Warning: This post includes explicit language. If you’re not comfortable discussing curse words that appear in the texts our students read, you might want to skip this one.
“Shit fire son of a bitch!”
Yup, all of these words appear in the novels I’ve taught:
God damn = Of Mice and Men, 18 times
Shit = The Bean Trees, 4 times
Fuck = The Catcher in the Rye, 3 times – all in Holden’s discussion of the “fuck you” graffiti he spots at Phoebe’s school, btw
How do I know? Did I sit for hours with a highlighter and tally sheet? Nope. Amazon did the work for me.
My real-life librarian colleague Joni just showed me a hidden-in-plain-sight search feature on Amazon that’s useful if you need to research a book that’s been challenged by a parent, if you’re wondering whether to recommend an SSR novel that you haven’t yet read yourself, or when a kid asks how many times the phrase “green light” is actually used in The Great Gatsby. (The answer?
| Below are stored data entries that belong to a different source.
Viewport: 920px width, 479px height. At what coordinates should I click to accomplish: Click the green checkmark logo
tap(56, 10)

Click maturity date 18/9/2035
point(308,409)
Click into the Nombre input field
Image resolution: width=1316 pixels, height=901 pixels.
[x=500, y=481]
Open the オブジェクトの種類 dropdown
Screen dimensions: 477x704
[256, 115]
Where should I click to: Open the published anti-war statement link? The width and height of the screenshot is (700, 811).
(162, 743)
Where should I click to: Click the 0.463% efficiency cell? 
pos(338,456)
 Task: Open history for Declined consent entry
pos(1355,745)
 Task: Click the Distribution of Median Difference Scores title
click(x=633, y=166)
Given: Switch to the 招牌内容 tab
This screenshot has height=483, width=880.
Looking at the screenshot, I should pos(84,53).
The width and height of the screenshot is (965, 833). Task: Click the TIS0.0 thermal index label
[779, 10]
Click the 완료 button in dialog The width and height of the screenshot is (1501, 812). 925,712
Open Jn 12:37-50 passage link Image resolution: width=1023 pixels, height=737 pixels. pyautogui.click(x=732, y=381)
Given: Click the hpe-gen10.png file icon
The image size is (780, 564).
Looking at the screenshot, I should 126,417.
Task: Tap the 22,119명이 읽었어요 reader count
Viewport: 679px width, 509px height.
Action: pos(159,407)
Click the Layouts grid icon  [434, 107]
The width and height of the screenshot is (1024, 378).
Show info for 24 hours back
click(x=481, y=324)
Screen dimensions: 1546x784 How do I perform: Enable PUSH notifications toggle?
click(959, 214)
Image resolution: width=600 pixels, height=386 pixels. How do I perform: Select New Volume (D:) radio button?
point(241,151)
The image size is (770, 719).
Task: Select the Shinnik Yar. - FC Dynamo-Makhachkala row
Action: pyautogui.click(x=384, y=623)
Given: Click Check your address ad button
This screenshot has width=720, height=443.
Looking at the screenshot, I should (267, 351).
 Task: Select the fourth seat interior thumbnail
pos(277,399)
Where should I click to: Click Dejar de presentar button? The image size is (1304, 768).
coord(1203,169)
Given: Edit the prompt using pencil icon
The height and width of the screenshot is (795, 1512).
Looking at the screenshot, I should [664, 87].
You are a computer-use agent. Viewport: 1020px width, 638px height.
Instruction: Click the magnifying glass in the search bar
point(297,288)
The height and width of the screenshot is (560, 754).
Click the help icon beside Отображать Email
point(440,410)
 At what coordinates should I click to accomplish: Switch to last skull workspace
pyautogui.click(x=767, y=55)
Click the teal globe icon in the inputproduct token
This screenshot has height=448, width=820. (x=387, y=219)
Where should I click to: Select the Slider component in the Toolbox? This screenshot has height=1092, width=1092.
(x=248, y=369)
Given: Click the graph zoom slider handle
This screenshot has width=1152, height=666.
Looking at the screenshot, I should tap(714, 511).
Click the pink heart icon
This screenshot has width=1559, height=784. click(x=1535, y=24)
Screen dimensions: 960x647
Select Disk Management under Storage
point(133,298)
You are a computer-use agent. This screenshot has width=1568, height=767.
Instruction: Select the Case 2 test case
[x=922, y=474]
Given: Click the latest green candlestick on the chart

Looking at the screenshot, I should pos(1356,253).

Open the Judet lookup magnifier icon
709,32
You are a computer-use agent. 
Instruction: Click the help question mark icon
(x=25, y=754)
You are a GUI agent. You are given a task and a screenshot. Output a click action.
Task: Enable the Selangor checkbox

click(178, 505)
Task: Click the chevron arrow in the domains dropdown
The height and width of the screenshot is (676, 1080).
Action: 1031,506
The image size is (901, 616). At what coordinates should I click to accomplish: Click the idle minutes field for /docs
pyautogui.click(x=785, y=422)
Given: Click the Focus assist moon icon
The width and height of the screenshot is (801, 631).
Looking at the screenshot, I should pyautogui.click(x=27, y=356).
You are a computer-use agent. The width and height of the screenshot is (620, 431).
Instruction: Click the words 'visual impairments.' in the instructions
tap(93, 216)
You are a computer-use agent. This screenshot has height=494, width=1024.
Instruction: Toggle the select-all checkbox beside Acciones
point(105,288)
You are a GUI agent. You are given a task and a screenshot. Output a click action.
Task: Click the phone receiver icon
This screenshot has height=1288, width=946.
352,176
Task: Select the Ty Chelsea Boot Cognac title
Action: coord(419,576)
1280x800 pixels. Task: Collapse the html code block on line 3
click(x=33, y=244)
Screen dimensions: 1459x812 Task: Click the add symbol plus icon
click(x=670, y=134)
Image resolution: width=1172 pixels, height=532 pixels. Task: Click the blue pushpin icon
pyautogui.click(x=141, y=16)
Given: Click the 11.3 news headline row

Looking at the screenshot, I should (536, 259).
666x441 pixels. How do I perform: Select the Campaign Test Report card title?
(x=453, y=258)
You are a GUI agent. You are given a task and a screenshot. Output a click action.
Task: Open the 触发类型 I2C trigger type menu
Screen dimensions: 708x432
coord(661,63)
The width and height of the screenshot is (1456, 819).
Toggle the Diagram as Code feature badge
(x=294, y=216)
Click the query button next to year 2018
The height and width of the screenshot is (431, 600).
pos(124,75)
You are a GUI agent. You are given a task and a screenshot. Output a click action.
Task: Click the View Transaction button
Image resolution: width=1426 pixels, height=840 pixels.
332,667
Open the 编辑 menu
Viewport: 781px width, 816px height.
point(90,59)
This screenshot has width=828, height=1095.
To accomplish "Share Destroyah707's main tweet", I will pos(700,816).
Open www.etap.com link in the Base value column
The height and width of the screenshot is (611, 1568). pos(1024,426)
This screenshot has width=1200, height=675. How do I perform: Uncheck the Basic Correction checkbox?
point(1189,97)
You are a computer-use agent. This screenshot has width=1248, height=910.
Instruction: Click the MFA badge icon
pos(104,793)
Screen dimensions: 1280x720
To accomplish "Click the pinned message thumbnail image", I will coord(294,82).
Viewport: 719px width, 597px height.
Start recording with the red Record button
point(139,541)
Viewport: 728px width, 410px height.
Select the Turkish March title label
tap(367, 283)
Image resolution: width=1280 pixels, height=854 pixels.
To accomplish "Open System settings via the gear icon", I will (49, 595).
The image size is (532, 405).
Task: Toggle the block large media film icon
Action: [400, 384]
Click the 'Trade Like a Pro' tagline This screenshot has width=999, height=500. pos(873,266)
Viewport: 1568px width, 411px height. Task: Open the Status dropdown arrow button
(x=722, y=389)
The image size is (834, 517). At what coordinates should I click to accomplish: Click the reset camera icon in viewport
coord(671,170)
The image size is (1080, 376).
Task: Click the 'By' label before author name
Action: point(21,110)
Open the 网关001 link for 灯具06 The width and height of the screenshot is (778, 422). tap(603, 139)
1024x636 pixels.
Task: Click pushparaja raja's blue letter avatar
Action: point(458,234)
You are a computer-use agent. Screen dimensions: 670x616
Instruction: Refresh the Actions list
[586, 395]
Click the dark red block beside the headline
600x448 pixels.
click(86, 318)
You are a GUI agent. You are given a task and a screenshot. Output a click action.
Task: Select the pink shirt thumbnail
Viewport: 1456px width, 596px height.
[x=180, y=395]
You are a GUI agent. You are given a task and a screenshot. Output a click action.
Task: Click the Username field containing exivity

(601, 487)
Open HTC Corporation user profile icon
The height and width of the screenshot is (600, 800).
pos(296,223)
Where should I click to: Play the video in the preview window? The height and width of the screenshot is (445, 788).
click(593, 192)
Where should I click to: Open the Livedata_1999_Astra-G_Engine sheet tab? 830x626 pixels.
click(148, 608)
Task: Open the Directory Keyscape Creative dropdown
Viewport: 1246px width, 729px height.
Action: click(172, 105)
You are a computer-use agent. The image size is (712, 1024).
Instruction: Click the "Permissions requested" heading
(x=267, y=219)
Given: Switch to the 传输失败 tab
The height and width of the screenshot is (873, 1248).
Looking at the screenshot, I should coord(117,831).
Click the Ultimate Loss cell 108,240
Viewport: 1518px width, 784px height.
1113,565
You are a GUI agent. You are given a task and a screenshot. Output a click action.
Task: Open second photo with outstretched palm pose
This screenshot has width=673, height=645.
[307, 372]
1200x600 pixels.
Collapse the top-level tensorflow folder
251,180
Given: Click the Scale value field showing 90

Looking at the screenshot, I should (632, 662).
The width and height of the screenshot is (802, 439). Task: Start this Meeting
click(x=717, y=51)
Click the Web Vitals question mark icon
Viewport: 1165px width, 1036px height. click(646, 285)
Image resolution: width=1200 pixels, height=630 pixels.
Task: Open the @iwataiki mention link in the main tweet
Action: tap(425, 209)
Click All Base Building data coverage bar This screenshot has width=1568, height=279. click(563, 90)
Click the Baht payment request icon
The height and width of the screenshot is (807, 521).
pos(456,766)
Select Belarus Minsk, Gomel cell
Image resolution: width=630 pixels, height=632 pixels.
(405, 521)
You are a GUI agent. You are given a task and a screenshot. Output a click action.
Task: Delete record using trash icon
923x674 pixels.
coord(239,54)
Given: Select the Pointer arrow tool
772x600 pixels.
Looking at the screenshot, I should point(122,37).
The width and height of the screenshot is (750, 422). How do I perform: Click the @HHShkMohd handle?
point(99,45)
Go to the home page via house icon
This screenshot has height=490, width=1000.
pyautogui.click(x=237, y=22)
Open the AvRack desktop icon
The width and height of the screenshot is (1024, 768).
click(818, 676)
Three – pages 11, 54, and 65 in the 2018 hardback Baker Street Press edition.)
Here’s how it works: (click any image to enlarge)
1. Search the title of the book at Amazon.com:
2. Find a copy that has the “Look inside” option:
3. Scroll down and enter your chosen word or phrase in the “Search Inside This Book” bar:
4. Dig into your results!
Another useful research resource is CommonSenseMedia.org, a tool my teacher bestie Annette shared a few years ago. This robust site covers classic texts and modern media and even includes parent/kid feedback, helpful when giving book recommendations or drafting reading lists. Definitely worth a look.
Finally, I have a simple rule that’s helped me avoid conflict when it comes to…uh…“mature” content in the books my kids choose to read. If a book is in our school library (and, yes, that includes Chuck Palahniuk), it’s fair game. If it’s questionable and not from our library, I’m going to need a note from a parent/guardian. So far, that rule’s kept me out of the principal’s office.